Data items
★ ★ ★

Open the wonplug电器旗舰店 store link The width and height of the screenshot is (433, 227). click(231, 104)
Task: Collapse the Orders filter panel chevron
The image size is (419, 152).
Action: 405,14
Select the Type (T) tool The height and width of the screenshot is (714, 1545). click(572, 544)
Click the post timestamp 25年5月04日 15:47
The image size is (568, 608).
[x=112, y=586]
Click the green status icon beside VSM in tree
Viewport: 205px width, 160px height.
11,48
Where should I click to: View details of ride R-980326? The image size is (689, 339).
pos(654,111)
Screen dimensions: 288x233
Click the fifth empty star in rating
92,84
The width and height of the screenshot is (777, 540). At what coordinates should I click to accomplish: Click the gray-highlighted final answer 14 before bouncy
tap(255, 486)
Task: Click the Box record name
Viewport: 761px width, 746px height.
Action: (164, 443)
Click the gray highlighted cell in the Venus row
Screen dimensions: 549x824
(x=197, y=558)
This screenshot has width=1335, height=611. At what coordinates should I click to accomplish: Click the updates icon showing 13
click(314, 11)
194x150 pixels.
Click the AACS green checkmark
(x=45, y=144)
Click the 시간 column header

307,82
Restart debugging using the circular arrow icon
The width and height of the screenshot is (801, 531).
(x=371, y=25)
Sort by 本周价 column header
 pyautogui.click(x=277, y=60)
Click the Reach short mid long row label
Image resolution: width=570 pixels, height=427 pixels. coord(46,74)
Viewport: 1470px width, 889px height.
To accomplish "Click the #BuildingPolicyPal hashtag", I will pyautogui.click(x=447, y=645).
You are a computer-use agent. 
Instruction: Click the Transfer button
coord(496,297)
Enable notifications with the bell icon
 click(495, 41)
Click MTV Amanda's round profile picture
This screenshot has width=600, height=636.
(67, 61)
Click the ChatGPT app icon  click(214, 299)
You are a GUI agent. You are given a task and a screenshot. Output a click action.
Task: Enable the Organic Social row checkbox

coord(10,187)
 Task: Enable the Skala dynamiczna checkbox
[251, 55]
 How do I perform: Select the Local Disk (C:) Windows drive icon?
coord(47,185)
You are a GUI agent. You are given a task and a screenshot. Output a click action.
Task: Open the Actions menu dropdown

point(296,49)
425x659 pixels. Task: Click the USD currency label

★ ★ ★

■ What is expected
Write out the records in full, word for word.

■ Response below
Open the wonplug电器旗舰店 store link The width and height of the screenshot is (433, 227). click(231, 104)
Task: Collapse the Orders filter panel chevron
The image size is (419, 152).
Action: 405,14
Select the Type (T) tool The height and width of the screenshot is (714, 1545). click(572, 544)
Click the post timestamp 25年5月04日 15:47
The image size is (568, 608).
[x=112, y=586]
Click the green status icon beside VSM in tree
Viewport: 205px width, 160px height.
11,48
Where should I click to: View details of ride R-980326? The image size is (689, 339).
pos(654,111)
Screen dimensions: 288x233
Click the fifth empty star in rating
92,84
The width and height of the screenshot is (777, 540). At what coordinates should I click to accomplish: Click the gray-highlighted final answer 14 before bouncy
tap(255, 486)
Task: Click the Box record name
Viewport: 761px width, 746px height.
Action: (164, 443)
Click the gray highlighted cell in the Venus row
Screen dimensions: 549x824
(x=197, y=558)
This screenshot has width=1335, height=611. At what coordinates should I click to accomplish: Click the updates icon showing 13
click(314, 11)
194x150 pixels.
Click the AACS green checkmark
(x=45, y=144)
Click the 시간 column header

307,82
Restart debugging using the circular arrow icon
The width and height of the screenshot is (801, 531).
(x=371, y=25)
Sort by 本周价 column header
 pyautogui.click(x=277, y=60)
Click the Reach short mid long row label
Image resolution: width=570 pixels, height=427 pixels. coord(46,74)
Viewport: 1470px width, 889px height.
To accomplish "Click the #BuildingPolicyPal hashtag", I will pyautogui.click(x=447, y=645).
You are a computer-use agent. 
Instruction: Click the Transfer button
coord(496,297)
Enable notifications with the bell icon
 click(495, 41)
Click MTV Amanda's round profile picture
This screenshot has width=600, height=636.
(67, 61)
Click the ChatGPT app icon  click(214, 299)
You are a GUI agent. You are given a task and a screenshot. Output a click action.
Task: Enable the Organic Social row checkbox

coord(10,187)
 Task: Enable the Skala dynamiczna checkbox
[251, 55]
 How do I perform: Select the Local Disk (C:) Windows drive icon?
coord(47,185)
You are a GUI agent. You are given a task and a screenshot. Output a click action.
Task: Open the Actions menu dropdown

point(296,49)
425x659 pixels. Task: Click the USD currency label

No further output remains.